ACTION ITEM >>
Transcribe all records, preserving every character.

EXERCISE MATERIALS >>

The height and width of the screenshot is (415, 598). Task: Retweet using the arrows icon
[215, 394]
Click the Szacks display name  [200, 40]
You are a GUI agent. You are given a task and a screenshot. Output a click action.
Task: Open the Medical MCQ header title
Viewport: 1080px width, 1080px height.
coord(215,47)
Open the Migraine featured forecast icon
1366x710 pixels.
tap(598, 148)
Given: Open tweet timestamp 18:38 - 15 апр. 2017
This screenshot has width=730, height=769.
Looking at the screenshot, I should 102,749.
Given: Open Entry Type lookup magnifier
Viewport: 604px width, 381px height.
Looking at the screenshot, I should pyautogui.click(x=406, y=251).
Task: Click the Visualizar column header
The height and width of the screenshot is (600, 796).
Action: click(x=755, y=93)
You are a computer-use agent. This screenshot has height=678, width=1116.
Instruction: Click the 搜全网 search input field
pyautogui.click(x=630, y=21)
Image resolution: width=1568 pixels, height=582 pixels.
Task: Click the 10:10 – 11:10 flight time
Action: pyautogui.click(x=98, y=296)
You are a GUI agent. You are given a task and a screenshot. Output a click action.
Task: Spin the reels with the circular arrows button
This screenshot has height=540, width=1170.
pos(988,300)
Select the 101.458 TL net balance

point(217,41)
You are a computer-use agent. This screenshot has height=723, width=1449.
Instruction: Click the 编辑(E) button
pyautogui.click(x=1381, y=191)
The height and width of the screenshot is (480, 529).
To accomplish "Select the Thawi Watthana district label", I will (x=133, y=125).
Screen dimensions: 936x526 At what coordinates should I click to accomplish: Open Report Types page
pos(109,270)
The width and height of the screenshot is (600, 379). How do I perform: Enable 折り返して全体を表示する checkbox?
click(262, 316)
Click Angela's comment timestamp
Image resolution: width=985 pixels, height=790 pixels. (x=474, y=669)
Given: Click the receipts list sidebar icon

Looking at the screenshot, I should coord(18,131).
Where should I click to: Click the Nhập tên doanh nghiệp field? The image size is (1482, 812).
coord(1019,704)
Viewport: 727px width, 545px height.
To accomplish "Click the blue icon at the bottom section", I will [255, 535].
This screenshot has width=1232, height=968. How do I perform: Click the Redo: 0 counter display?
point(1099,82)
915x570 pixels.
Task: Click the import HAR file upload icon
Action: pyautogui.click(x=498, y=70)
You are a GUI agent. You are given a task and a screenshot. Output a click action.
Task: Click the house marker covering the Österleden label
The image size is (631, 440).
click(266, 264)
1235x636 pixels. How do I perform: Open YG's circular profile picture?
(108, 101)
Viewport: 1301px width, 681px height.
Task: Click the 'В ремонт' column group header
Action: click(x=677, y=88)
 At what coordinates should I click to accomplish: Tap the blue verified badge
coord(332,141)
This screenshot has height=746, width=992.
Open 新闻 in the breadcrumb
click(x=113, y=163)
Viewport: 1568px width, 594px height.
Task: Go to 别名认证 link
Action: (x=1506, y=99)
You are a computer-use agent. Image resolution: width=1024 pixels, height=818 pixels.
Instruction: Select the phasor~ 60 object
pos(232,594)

WRITTEN RESPONSE >>
The height and width of the screenshot is (415, 598). Task: Retweet using the arrows icon
[215, 394]
Click the Szacks display name  [200, 40]
You are a GUI agent. You are given a task and a screenshot. Output a click action.
Task: Open the Medical MCQ header title
Viewport: 1080px width, 1080px height.
coord(215,47)
Open the Migraine featured forecast icon
1366x710 pixels.
tap(598, 148)
Given: Open tweet timestamp 18:38 - 15 апр. 2017
This screenshot has width=730, height=769.
Looking at the screenshot, I should 102,749.
Given: Open Entry Type lookup magnifier
Viewport: 604px width, 381px height.
Looking at the screenshot, I should pyautogui.click(x=406, y=251).
Task: Click the Visualizar column header
The height and width of the screenshot is (600, 796).
Action: click(x=755, y=93)
You are a computer-use agent. This screenshot has height=678, width=1116.
Instruction: Click the 搜全网 search input field
pyautogui.click(x=630, y=21)
Image resolution: width=1568 pixels, height=582 pixels.
Task: Click the 10:10 – 11:10 flight time
Action: pyautogui.click(x=98, y=296)
You are a GUI agent. You are given a task and a screenshot. Output a click action.
Task: Spin the reels with the circular arrows button
This screenshot has height=540, width=1170.
pos(988,300)
Select the 101.458 TL net balance

point(217,41)
You are a computer-use agent. This screenshot has height=723, width=1449.
Instruction: Click the 编辑(E) button
pyautogui.click(x=1381, y=191)
The height and width of the screenshot is (480, 529).
To accomplish "Select the Thawi Watthana district label", I will (x=133, y=125).
Screen dimensions: 936x526 At what coordinates should I click to accomplish: Open Report Types page
pos(109,270)
The width and height of the screenshot is (600, 379). How do I perform: Enable 折り返して全体を表示する checkbox?
click(262, 316)
Click Angela's comment timestamp
Image resolution: width=985 pixels, height=790 pixels. (x=474, y=669)
Given: Click the receipts list sidebar icon

Looking at the screenshot, I should coord(18,131).
Where should I click to: Click the Nhập tên doanh nghiệp field? The image size is (1482, 812).
coord(1019,704)
Viewport: 727px width, 545px height.
To accomplish "Click the blue icon at the bottom section", I will [255, 535].
This screenshot has width=1232, height=968. How do I perform: Click the Redo: 0 counter display?
point(1099,82)
915x570 pixels.
Task: Click the import HAR file upload icon
Action: pyautogui.click(x=498, y=70)
You are a GUI agent. You are given a task and a screenshot. Output a click action.
Task: Click the house marker covering the Österleden label
The image size is (631, 440).
click(266, 264)
1235x636 pixels. How do I perform: Open YG's circular profile picture?
(108, 101)
Viewport: 1301px width, 681px height.
Task: Click the 'В ремонт' column group header
Action: click(x=677, y=88)
 At what coordinates should I click to accomplish: Tap the blue verified badge
coord(332,141)
This screenshot has height=746, width=992.
Open 新闻 in the breadcrumb
click(x=113, y=163)
Viewport: 1568px width, 594px height.
Task: Go to 别名认证 link
Action: (x=1506, y=99)
You are a computer-use agent. Image resolution: width=1024 pixels, height=818 pixels.
Instruction: Select the phasor~ 60 object
pos(232,594)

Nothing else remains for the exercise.